Daniel’s plans would be readily accepted, she felt sure of it. They’d need some persuasion, but he’d encourage them gently, all the time caring for his town and everyone in it. He had the love of his townspeople. She wondered if he realised how big a deal that was.

‘Will you help with the banister?’ she asked.

‘Of course I will. Whatever you want.’

He’d open the hotel all day. He’d serve breakfast, morning tea, lunch, afternoon tea and dinner. He’d be mad not to and there wasn’t a fool’s bone in his body. She leaned against him and let him put his arms around her. The B&B had one year in it, maximum, while he built the hotel rooms. She couldn’t see a way it could keep going after that, let alone prosper. Which created one more concern she’d be taking with her when she left: guilt. She’d spoken to a realtor this morning and was waiting on his proposal for the sale coming to her over email. She’d sign the papers for a ‘going concern’ called the House at the Bottom of the Hill, pay for the advertising and sell the B&B under false pretences.

She put her arms around Daniel’s waist and snuggled into the warmth of him.

‘That’s good,’ he murmured. ‘Have I got the real you back now?’

There wasn’t a real Charlotte, just a lost and bereft homeless woman but how comforting it would be to hold the imprint of Daniel against her in her mind for those quiet, restless nights when the dream came after she left Swallow’s Fall. Or for the moments when the void of loneliness couldn’t be shaken and all she had was the memory of being with tall, muscular Hotshot, and how it felt being up against him. Being sheltered by the strength in his shoulders and delighted by the charming smile on his mouth.

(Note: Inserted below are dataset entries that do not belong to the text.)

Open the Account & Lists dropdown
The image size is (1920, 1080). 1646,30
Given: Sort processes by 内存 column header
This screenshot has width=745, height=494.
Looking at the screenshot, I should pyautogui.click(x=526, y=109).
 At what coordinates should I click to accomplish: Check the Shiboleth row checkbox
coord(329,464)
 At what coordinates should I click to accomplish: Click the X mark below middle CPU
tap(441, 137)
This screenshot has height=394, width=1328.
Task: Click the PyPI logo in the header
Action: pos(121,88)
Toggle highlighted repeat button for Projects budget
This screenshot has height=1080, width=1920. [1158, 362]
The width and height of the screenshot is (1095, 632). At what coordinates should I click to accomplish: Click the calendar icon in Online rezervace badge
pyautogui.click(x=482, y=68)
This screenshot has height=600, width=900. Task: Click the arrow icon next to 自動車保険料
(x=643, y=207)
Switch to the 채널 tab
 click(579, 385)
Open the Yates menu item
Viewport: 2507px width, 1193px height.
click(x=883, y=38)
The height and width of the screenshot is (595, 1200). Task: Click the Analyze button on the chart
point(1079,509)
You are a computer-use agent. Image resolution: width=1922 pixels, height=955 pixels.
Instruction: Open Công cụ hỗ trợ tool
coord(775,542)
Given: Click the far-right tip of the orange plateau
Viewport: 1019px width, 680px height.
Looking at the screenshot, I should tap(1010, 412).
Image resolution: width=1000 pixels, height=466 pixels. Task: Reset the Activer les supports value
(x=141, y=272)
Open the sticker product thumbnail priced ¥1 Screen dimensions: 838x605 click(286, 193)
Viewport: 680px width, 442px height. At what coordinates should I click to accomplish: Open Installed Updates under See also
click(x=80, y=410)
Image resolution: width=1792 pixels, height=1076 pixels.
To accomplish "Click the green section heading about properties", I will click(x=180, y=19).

‘Are you alright?’ he asked.

‘Yes.’ She tilted her face to his and ran her gaze over the planes of his face. She needed memories. Good memories, like the feel of his skin on hers, his heartbeat thumping along with hers, his body, so long and toughened with muscle, entwined with hers. The kisses from his mouth. The smiles. She’d remember his smiles forever. Each of them. The charming one she’d thought so smarmy. The boyish one she’d fallen for, and the smile of the man. The smile that sent dancing lights shivering over her body.